EUROpest

Palaeoclimatology

Climatic conditions are treated as a core component of the social–ecological context in which disease outbreaks emerge, because climate shapes pathogen dispersal and ecology, affects animal, vector and human behaviour, and influences landscapes and socio-economic conditions. The climate work therefore aims to provide a robust, high-resolution description of European temperature and precipitation variability for 1300–1800 CE that can be integrated with evidence on historical outbreaks.

The methodology combines two complementary sources of climate information. First, climate reconstructions are produced from documentary evidence and natural proxy records, updating established multi-proxy European benchmarks and extending them further back in time. The reconstruction workflow is designed to extract consistent seasonal signals from sparse and incomplete historical networks, while explicitly characterising uncertainty that arises from non-climatic influences, measurement limitations, and methodological choices.

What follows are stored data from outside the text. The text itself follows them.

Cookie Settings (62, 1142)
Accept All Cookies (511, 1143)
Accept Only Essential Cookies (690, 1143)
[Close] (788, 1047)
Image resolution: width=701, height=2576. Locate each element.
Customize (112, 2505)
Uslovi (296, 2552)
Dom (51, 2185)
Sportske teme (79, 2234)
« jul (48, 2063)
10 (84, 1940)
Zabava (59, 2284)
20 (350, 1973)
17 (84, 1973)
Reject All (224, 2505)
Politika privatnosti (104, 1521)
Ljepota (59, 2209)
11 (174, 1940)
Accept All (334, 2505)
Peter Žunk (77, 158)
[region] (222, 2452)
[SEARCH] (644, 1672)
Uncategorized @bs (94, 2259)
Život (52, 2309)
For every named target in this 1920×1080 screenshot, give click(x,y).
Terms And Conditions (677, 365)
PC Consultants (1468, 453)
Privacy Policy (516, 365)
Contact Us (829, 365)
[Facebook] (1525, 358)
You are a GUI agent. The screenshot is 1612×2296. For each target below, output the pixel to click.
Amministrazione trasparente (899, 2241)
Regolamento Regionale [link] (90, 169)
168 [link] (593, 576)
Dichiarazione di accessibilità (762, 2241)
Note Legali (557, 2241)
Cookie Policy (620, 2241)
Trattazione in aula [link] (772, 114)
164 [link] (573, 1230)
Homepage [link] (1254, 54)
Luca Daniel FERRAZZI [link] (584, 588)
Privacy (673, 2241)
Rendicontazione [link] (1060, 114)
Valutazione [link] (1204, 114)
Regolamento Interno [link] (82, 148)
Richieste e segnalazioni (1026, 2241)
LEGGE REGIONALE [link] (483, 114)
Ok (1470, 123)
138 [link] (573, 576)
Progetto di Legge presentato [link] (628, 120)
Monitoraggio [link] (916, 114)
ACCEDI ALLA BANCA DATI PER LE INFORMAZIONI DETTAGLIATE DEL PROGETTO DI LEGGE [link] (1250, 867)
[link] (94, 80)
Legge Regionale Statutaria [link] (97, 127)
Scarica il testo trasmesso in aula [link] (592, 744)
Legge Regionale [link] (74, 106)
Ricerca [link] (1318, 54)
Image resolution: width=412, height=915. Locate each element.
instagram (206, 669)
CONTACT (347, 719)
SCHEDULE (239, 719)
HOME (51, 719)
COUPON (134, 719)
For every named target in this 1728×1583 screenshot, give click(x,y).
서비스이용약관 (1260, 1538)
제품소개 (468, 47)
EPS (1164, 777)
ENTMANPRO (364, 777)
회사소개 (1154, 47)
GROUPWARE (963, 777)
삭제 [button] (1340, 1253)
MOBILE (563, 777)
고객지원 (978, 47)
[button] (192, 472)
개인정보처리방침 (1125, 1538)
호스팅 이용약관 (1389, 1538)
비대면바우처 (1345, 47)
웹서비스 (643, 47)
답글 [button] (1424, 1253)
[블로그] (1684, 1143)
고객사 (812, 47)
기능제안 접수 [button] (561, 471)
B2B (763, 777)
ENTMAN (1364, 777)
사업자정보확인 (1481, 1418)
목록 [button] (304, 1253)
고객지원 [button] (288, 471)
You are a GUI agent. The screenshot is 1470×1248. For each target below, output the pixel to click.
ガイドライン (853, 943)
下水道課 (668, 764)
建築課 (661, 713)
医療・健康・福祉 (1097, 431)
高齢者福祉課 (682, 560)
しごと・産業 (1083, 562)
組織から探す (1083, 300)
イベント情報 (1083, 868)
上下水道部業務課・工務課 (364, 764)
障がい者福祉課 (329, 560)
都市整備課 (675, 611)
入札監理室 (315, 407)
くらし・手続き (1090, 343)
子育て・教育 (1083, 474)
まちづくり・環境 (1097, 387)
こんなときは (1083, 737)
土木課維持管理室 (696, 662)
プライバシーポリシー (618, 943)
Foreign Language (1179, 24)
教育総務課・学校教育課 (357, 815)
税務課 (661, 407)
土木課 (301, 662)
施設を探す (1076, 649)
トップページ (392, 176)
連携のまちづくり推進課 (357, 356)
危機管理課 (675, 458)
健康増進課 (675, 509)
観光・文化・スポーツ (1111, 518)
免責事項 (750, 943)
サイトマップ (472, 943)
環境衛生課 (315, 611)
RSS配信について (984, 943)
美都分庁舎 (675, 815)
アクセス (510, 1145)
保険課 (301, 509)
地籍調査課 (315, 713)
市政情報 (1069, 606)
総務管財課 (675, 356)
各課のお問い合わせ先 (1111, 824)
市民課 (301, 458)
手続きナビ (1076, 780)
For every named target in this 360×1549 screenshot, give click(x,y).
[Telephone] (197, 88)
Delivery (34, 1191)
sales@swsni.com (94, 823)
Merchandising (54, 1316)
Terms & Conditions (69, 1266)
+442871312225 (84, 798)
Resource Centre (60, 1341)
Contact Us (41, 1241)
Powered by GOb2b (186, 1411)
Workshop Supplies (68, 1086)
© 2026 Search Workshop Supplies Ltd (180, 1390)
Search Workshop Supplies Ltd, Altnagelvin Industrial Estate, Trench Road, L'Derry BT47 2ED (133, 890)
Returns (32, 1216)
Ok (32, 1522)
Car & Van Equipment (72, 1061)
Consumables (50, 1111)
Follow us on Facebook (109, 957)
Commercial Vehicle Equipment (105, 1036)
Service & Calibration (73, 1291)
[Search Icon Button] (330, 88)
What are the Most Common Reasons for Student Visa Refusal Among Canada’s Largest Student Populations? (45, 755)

Second, high-resolution climate simulations are generated to add process-based context and to evaluate reconstruction quality. Regional climate modelling is used to translate low-resolution global paleoclimate simulations to finer spatial and temporal scales more suitable for regional societal analyses, using standardised external forcings for the study period. To improve the realism of past climate variability—particularly for Europe, which is strongly influenced by ocean–atmosphere interactions—the modelling strategy includes coupling with an active ocean component.

Reconstruction–model comparisons are then used as a systematic consistency check between two independent lines of evidence. Analyses focus on the statistics of means, variability, and trends, as well as responses to external forcings, with the goal of identifying robust regional signals and potential biases. The end product is a set of high-resolution climate fields and uncertainty information that provide the climatic backbone for investigating causal mechanisms linking past climate variability with disease dynamics across different places and times.